Text of statute as originally enacted

= Factory and Workshop Act 1901 =

Act of the Parliament of the United Kingdom

The Factory and Workshop Act 1901 (1 Edw. 7. c. 22) was an act of the Parliament of the United Kingdom that consolidated and amended enactments relating to the regulation of factories and workshops.

== Provisions ==
=== Repealed enactments ===
Section 161 of the act repealed 9 enactments, listed in parts I and II of the seventh schedule to the act.
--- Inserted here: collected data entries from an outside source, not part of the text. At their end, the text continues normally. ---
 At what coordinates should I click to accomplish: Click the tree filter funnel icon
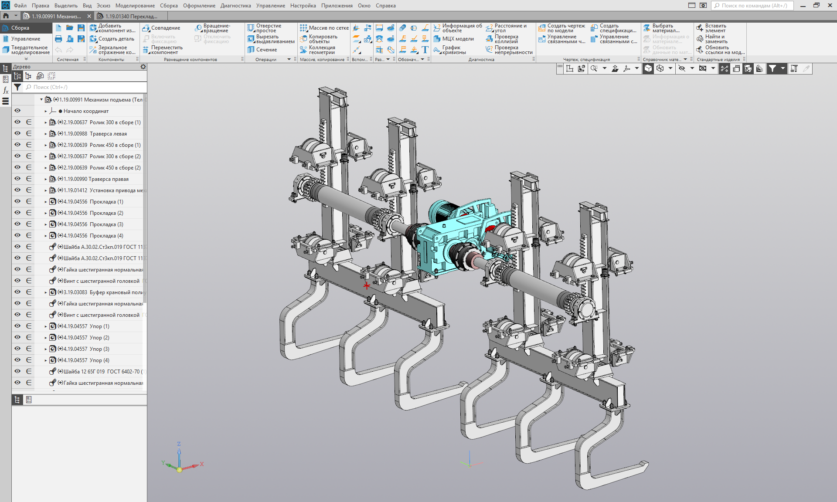tap(17, 87)
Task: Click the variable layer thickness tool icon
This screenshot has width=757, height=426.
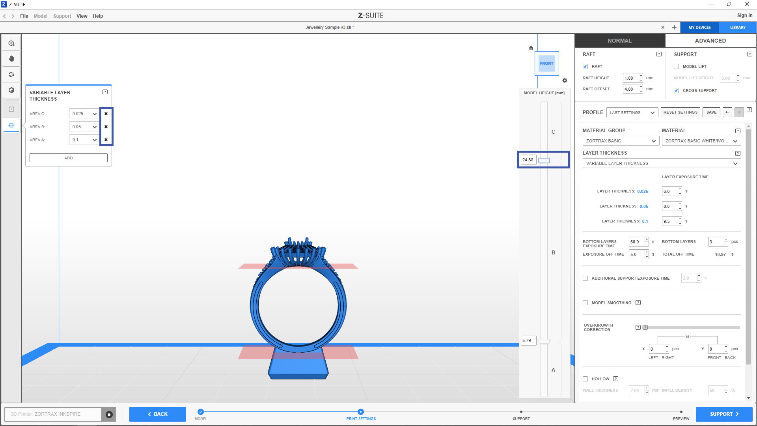Action: click(11, 125)
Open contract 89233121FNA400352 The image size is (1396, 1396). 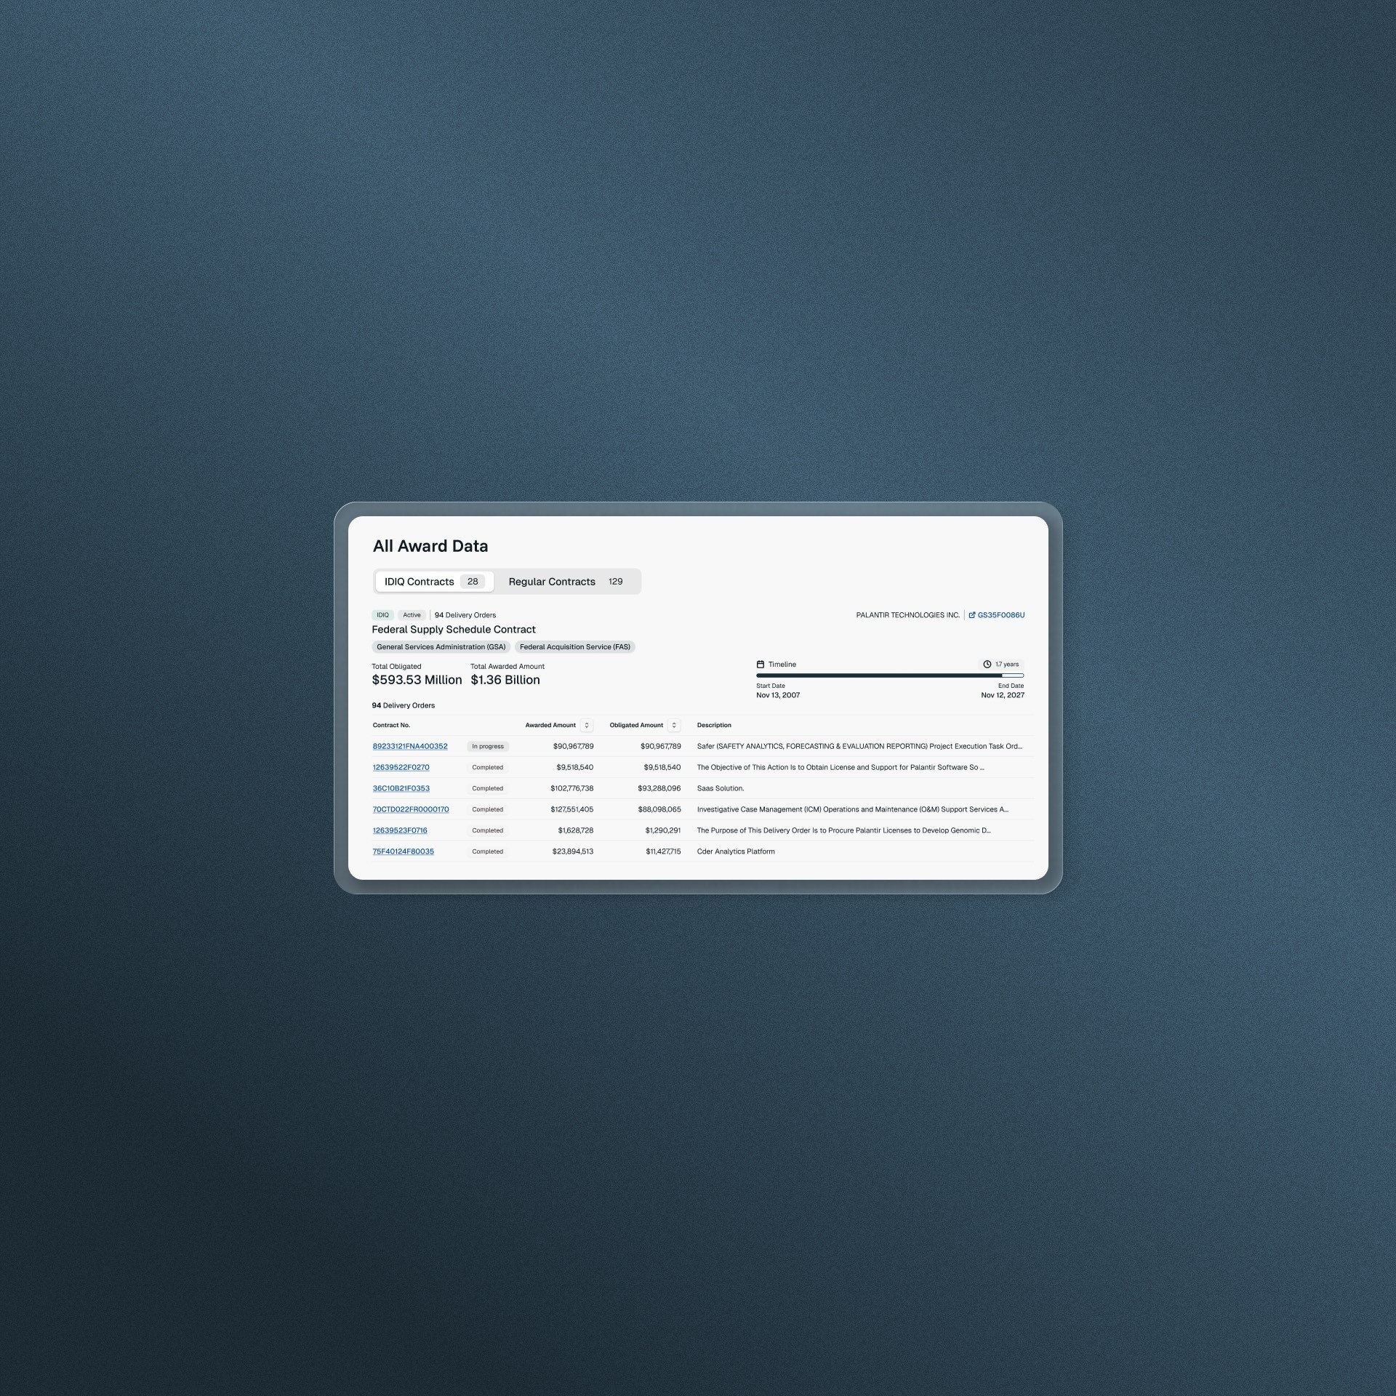point(410,746)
Part I - enactments repealed from the commencement of the act
| Citation | Short title | Extent of repeal |
|---|---|---|
| 41 & 42 Vict. c. 16 | Factory and Workshop Act 1878 | The whole act. |
| 46 & 47 Vict. c. 53 | Factory and Workshop Act 1883 | The whole act. |
| 52 & 53 Vict. c. 62 | Cotton Cloth Factories Act 1889 | The whole act. |
| 54 & 55 Vict. c. 75 | Factory and Workshop Act 1891 | The whole act except sections eight, nine, ten and twelve and the First Schedule. |
| 58 & 59 Vict. c. 37 | Factory and Workshop Act 1895 | The whole act except section twelve, subsection three of section twenty-four and section twenty-eight. |
| 60 & 61 Vict. c. 58 | Cotton Cloth Factories Act 1897 | The whole act. |
| 63 & 64 Vict. c. 27 | Railway Employment (Prevention of Accidents) Act 1900 | In subsection three of section thirteen the words "factory workshop or" wherever they occur and the words "the occupier of the factory or workshop or." |

Part II - repealed from a date to be fixed by order of the secretary of state
| Citation | Short title | Extent of repeal |
|---|---|---|
| 54 & 55 Vict. c. 75 | Factory and Workshop Act 1891 | Sections eight, nine, ten and twelve and the First Schedule. |
| 58 & 59 Vict. c. 37 | Factory and Workshop Act 1895 | Section twelve. Subsection three of section twenty-four. Section twenty-eight. |

== Subsequent developments ==
The whole act was repealed by section 159 of, and the fourth schedule to, the Factories Act 1937 (1 Edw. 8 & 1 Geo. 6. c. 67), which came into operation on 1 July 1938.